| Problem requirements |
Hand back all of the records exactly as they read.

| Source data |

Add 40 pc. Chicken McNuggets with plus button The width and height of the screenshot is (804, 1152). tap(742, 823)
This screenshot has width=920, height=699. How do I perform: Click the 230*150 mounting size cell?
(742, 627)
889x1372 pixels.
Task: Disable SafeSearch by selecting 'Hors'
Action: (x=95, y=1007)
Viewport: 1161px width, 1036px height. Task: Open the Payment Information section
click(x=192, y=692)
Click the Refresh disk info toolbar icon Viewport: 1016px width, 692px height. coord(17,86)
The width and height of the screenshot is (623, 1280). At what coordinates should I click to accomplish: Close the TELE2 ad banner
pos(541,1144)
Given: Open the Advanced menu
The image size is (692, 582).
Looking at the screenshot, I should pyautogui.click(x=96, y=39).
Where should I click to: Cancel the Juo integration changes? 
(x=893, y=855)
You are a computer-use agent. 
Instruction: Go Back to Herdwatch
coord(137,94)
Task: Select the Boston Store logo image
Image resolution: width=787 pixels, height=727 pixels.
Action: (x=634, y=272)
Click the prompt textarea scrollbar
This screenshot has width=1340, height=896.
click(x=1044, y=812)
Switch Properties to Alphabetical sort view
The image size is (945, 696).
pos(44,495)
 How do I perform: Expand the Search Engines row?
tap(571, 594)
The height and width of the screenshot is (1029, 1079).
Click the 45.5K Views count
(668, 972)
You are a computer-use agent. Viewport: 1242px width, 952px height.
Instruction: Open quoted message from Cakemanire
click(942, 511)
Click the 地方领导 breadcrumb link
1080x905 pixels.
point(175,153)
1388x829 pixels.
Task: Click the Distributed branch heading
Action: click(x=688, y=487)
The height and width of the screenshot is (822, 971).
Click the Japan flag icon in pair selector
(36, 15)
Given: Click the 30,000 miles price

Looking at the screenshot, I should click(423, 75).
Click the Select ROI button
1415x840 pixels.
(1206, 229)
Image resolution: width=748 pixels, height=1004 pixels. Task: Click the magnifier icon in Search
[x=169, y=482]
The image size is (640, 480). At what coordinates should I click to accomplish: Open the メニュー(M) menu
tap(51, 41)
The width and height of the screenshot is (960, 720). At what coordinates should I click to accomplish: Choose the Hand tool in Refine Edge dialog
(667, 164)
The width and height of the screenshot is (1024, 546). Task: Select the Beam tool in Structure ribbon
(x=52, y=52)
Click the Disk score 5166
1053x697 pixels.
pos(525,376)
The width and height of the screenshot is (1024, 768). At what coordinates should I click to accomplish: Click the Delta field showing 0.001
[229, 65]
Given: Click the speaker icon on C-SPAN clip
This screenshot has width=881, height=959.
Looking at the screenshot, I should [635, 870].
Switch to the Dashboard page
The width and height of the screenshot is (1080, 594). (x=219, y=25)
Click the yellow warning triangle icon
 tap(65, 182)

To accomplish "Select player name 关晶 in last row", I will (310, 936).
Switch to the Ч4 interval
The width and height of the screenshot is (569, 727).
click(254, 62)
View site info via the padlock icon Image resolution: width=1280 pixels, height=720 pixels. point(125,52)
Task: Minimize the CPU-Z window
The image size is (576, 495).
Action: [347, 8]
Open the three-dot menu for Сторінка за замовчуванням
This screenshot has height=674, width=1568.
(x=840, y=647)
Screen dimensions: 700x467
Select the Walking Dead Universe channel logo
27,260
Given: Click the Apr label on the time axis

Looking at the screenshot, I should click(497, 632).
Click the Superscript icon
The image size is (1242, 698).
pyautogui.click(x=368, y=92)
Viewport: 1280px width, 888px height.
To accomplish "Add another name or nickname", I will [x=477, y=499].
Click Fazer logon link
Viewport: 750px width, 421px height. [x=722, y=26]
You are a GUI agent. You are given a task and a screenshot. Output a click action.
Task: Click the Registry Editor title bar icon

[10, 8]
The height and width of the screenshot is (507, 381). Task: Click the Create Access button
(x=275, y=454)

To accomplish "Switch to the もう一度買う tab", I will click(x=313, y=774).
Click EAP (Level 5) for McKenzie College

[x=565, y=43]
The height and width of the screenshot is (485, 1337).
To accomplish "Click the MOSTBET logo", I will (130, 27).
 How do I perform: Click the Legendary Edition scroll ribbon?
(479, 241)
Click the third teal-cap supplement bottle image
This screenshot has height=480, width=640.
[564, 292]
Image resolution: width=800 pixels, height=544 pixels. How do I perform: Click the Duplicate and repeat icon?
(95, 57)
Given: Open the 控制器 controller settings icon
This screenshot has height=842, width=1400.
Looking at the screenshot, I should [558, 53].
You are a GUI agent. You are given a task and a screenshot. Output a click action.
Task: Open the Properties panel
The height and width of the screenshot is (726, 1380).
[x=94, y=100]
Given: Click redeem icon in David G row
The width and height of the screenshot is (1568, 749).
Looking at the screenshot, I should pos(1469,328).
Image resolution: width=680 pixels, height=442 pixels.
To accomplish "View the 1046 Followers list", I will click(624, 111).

| Output of the exercise |
Add 40 pc. Chicken McNuggets with plus button The width and height of the screenshot is (804, 1152). tap(742, 823)
This screenshot has width=920, height=699. How do I perform: Click the 230*150 mounting size cell?
(742, 627)
889x1372 pixels.
Task: Disable SafeSearch by selecting 'Hors'
Action: (x=95, y=1007)
Viewport: 1161px width, 1036px height. Task: Open the Payment Information section
click(x=192, y=692)
Click the Refresh disk info toolbar icon Viewport: 1016px width, 692px height. coord(17,86)
The width and height of the screenshot is (623, 1280). At what coordinates should I click to accomplish: Close the TELE2 ad banner
pos(541,1144)
Given: Open the Advanced menu
The image size is (692, 582).
Looking at the screenshot, I should pyautogui.click(x=96, y=39).
Where should I click to: Cancel the Juo integration changes? 
(x=893, y=855)
You are a computer-use agent. 
Instruction: Go Back to Herdwatch
coord(137,94)
Task: Select the Boston Store logo image
Image resolution: width=787 pixels, height=727 pixels.
Action: (x=634, y=272)
Click the prompt textarea scrollbar
This screenshot has width=1340, height=896.
click(x=1044, y=812)
Switch Properties to Alphabetical sort view
The image size is (945, 696).
pos(44,495)
 How do I perform: Expand the Search Engines row?
tap(571, 594)
The height and width of the screenshot is (1029, 1079).
Click the 45.5K Views count
(668, 972)
You are a computer-use agent. Viewport: 1242px width, 952px height.
Instruction: Open quoted message from Cakemanire
click(942, 511)
Click the 地方领导 breadcrumb link
1080x905 pixels.
point(175,153)
1388x829 pixels.
Task: Click the Distributed branch heading
Action: click(x=688, y=487)
The height and width of the screenshot is (822, 971).
Click the Japan flag icon in pair selector
(36, 15)
Given: Click the 30,000 miles price

Looking at the screenshot, I should click(423, 75).
Click the Select ROI button
1415x840 pixels.
(1206, 229)
Image resolution: width=748 pixels, height=1004 pixels. Task: Click the magnifier icon in Search
[x=169, y=482]
The image size is (640, 480). At what coordinates should I click to accomplish: Open the メニュー(M) menu
tap(51, 41)
The width and height of the screenshot is (960, 720). At what coordinates should I click to accomplish: Choose the Hand tool in Refine Edge dialog
(667, 164)
The width and height of the screenshot is (1024, 546). Task: Select the Beam tool in Structure ribbon
(x=52, y=52)
Click the Disk score 5166
1053x697 pixels.
pos(525,376)
The width and height of the screenshot is (1024, 768). At what coordinates should I click to accomplish: Click the Delta field showing 0.001
[229, 65]
Given: Click the speaker icon on C-SPAN clip
This screenshot has width=881, height=959.
Looking at the screenshot, I should [635, 870].
Switch to the Dashboard page
The width and height of the screenshot is (1080, 594). (x=219, y=25)
Click the yellow warning triangle icon
 tap(65, 182)

To accomplish "Select player name 关晶 in last row", I will (310, 936).
Switch to the Ч4 interval
The width and height of the screenshot is (569, 727).
click(254, 62)
View site info via the padlock icon Image resolution: width=1280 pixels, height=720 pixels. point(125,52)
Task: Minimize the CPU-Z window
The image size is (576, 495).
Action: [347, 8]
Open the three-dot menu for Сторінка за замовчуванням
This screenshot has height=674, width=1568.
(x=840, y=647)
Screen dimensions: 700x467
Select the Walking Dead Universe channel logo
27,260
Given: Click the Apr label on the time axis

Looking at the screenshot, I should click(497, 632).
Click the Superscript icon
The image size is (1242, 698).
pyautogui.click(x=368, y=92)
Viewport: 1280px width, 888px height.
To accomplish "Add another name or nickname", I will [x=477, y=499].
Click Fazer logon link
Viewport: 750px width, 421px height. [x=722, y=26]
You are a GUI agent. You are given a task and a screenshot. Output a click action.
Task: Click the Registry Editor title bar icon

[10, 8]
The height and width of the screenshot is (507, 381). Task: Click the Create Access button
(x=275, y=454)

To accomplish "Switch to the もう一度買う tab", I will click(x=313, y=774).
Click EAP (Level 5) for McKenzie College

[x=565, y=43]
The height and width of the screenshot is (485, 1337).
To accomplish "Click the MOSTBET logo", I will (130, 27).
 How do I perform: Click the Legendary Edition scroll ribbon?
(479, 241)
Click the third teal-cap supplement bottle image
This screenshot has height=480, width=640.
[564, 292]
Image resolution: width=800 pixels, height=544 pixels. How do I perform: Click the Duplicate and repeat icon?
(95, 57)
Given: Open the 控制器 controller settings icon
This screenshot has height=842, width=1400.
Looking at the screenshot, I should [558, 53].
You are a GUI agent. You are given a task and a screenshot. Output a click action.
Task: Open the Properties panel
The height and width of the screenshot is (726, 1380).
[x=94, y=100]
Given: Click redeem icon in David G row
The width and height of the screenshot is (1568, 749).
Looking at the screenshot, I should pos(1469,328).
Image resolution: width=680 pixels, height=442 pixels.
To accomplish "View the 1046 Followers list", I will click(624, 111).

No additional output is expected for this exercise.